I dose my planted 75 EI'ish. It gets 15ml 3xWeek of micros (1Tbsp CSM+B/500ml H2O) and I have RCS out my ears. I could have thousands. Granted the fish population is almost nothing, but this tells me I'm not killing my shrimp with ferts. Sometimes I don't water change for 3 weeks.


----------



## dhavoc (Mar 17, 2006)

i use PPS pro, and dose CSM+B daily in a 120g, i used to do weekly water changes but stopped to see if that helped my GSA problem. i have wild form cherries in the hundreds and a small but growing population of dwarf crays. no deaths that i can tell and everyone is breeding. as long as you do water changes and dont overdose, you should be fine with most of the hardier shrimp.


----------



## lottie_pufferfish (Jan 16, 2007)

rwoehr said:


> I dose my planted 75 EI'ish. It gets 15ml 3xWeek of micros (1Tbsp CSM+B/500ml H2O) and I have RCS out my ears. I could have thousands. Granted the fish population is almost nothing, but this tells me I'm not killing my shrimp with ferts. Sometimes I don't water change for 3 weeks.

[Coordinate data for items]
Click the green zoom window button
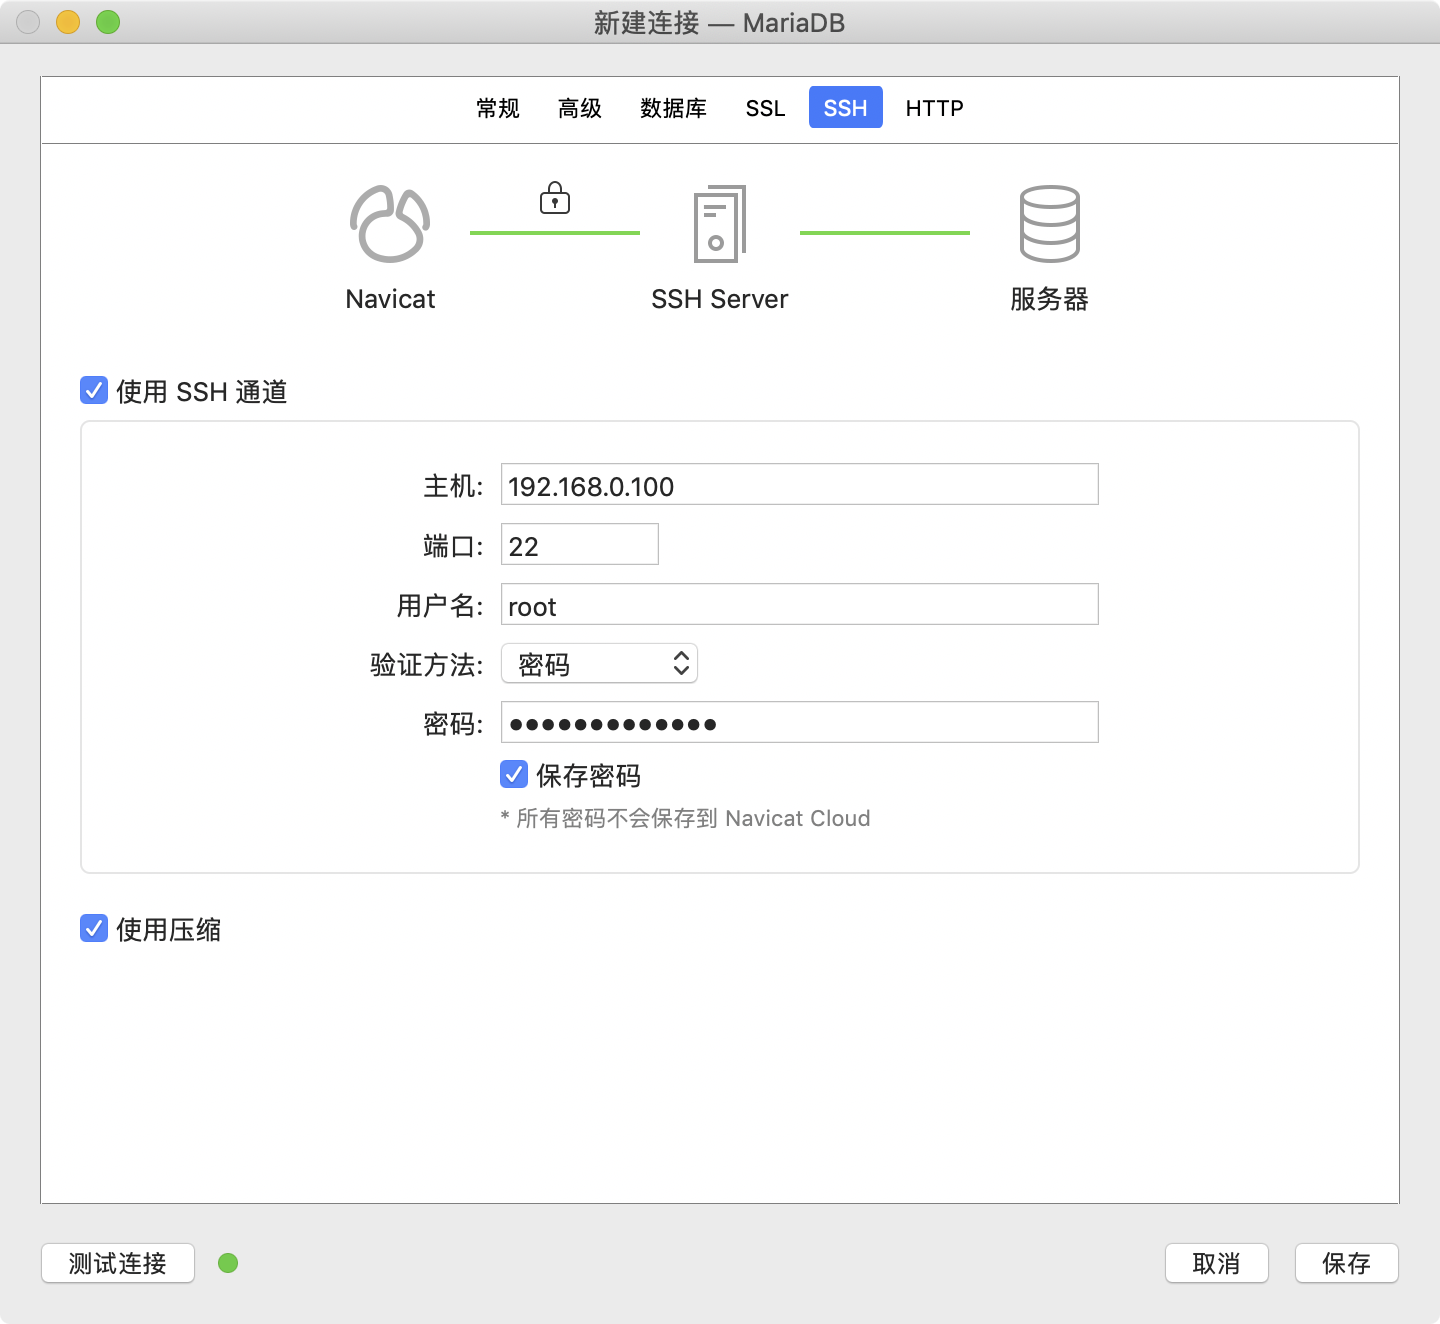 pos(108,22)
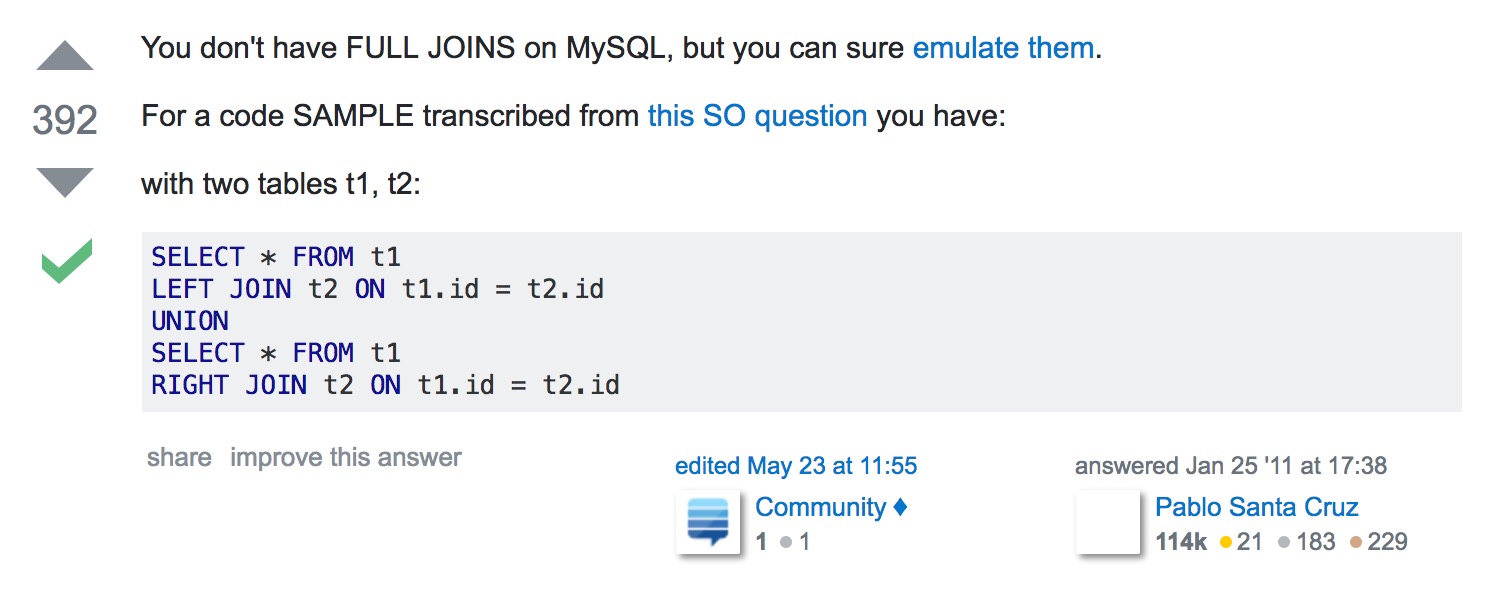The image size is (1496, 594).
Task: Click the 114k reputation score
Action: (1181, 542)

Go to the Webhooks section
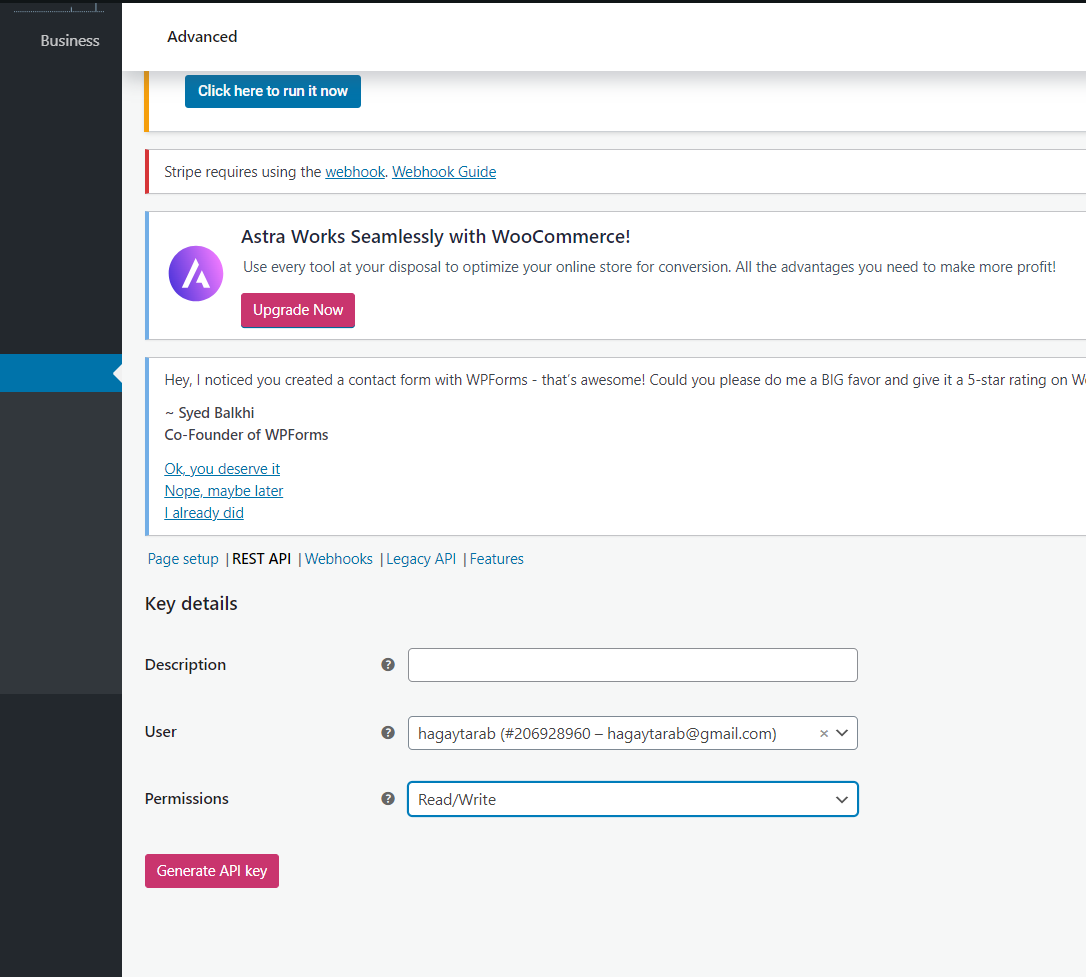(339, 559)
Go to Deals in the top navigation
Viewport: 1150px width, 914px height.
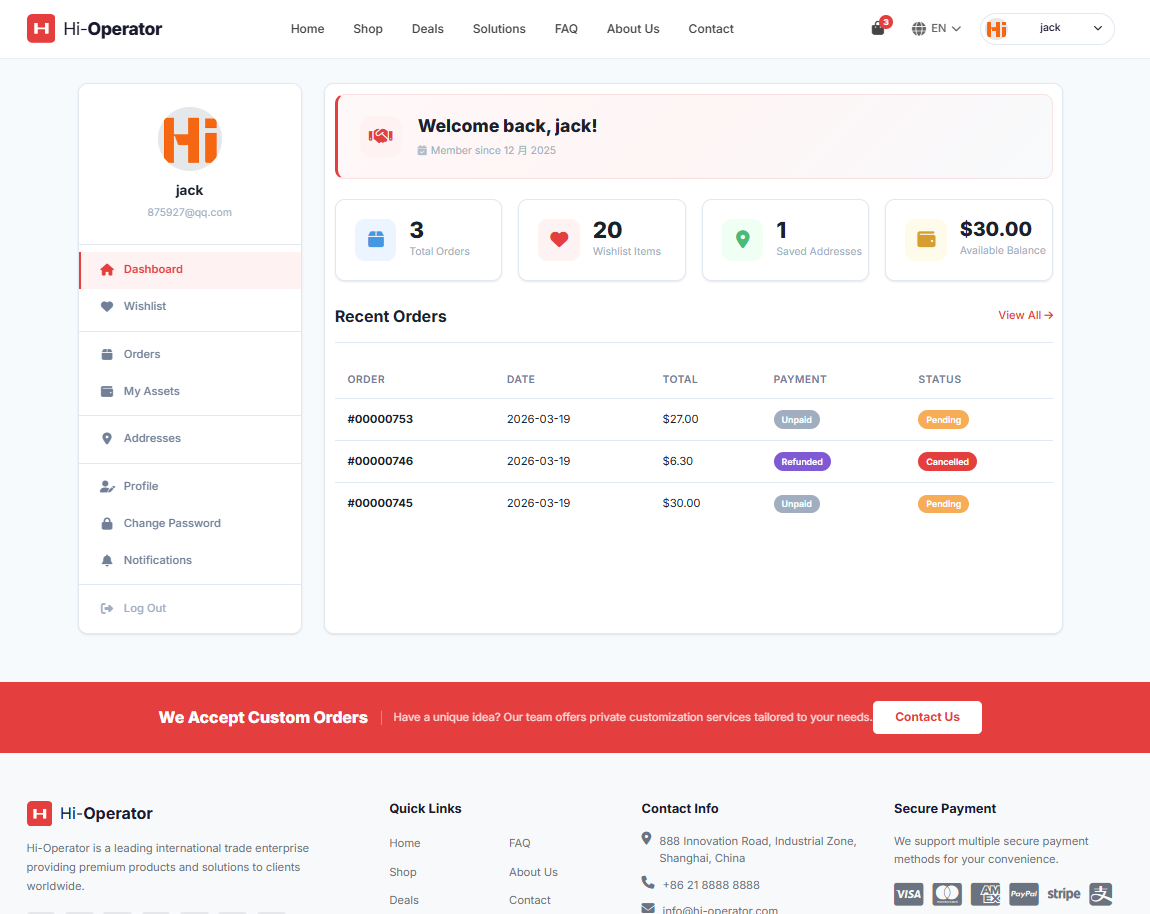427,29

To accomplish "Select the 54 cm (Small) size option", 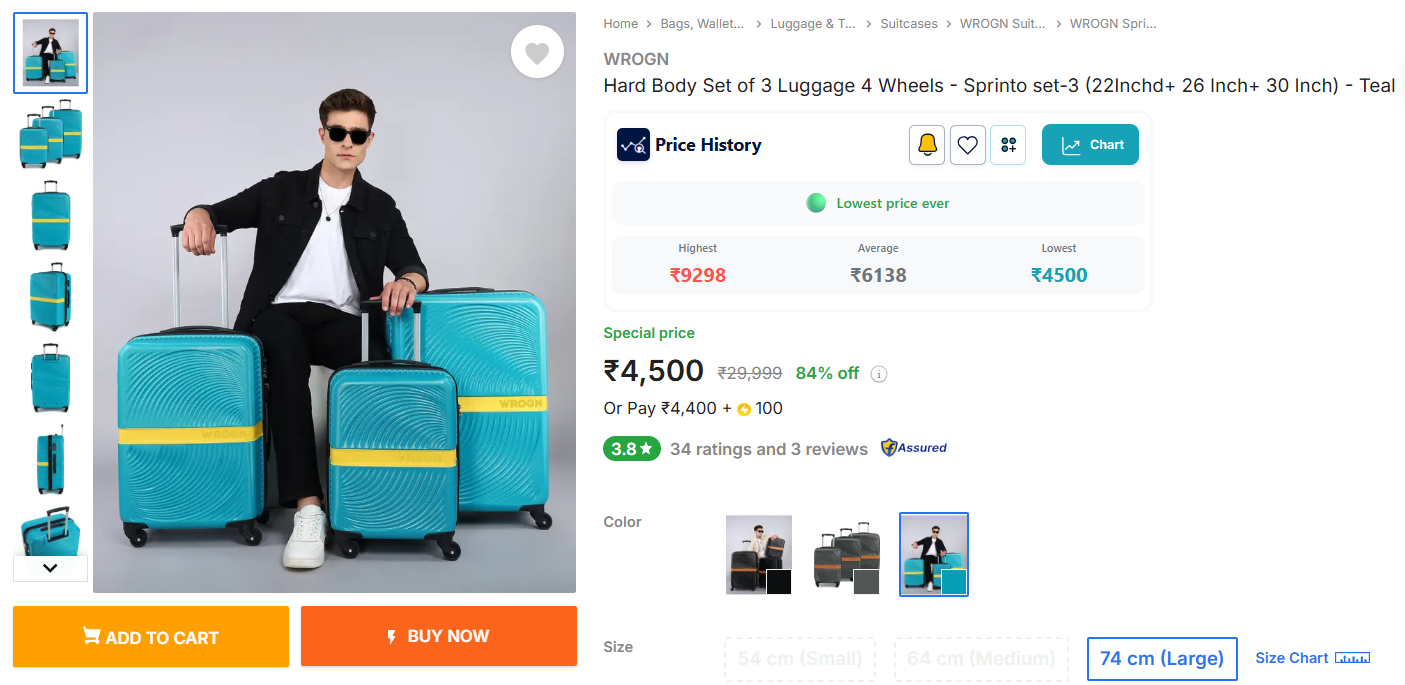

**WHAT IS NEEDED**
Continue the forum thread on fertilizer dosing in shrimp tanks from the point where it stops. You can leave the records aside.

**RESPONSE TO THE TASK**
I want to try this. I was reading about EI, then was thinking PPS pro.(becasue the classic seemed time consuming) 
But now im reading that people can have shrimp die, easy? i know if you do it right none should die, but i dont want to go with a system that if i fugde a little form the sceduale, il get dead shrimp.
plus, i want to add 2 ottos. in the past ive tryed to, but they always die.


----------



## feiyang (Jan 27, 2007)

i dose CSM+B, but maybe not much to either shrimps or plants. my shrimps do not die.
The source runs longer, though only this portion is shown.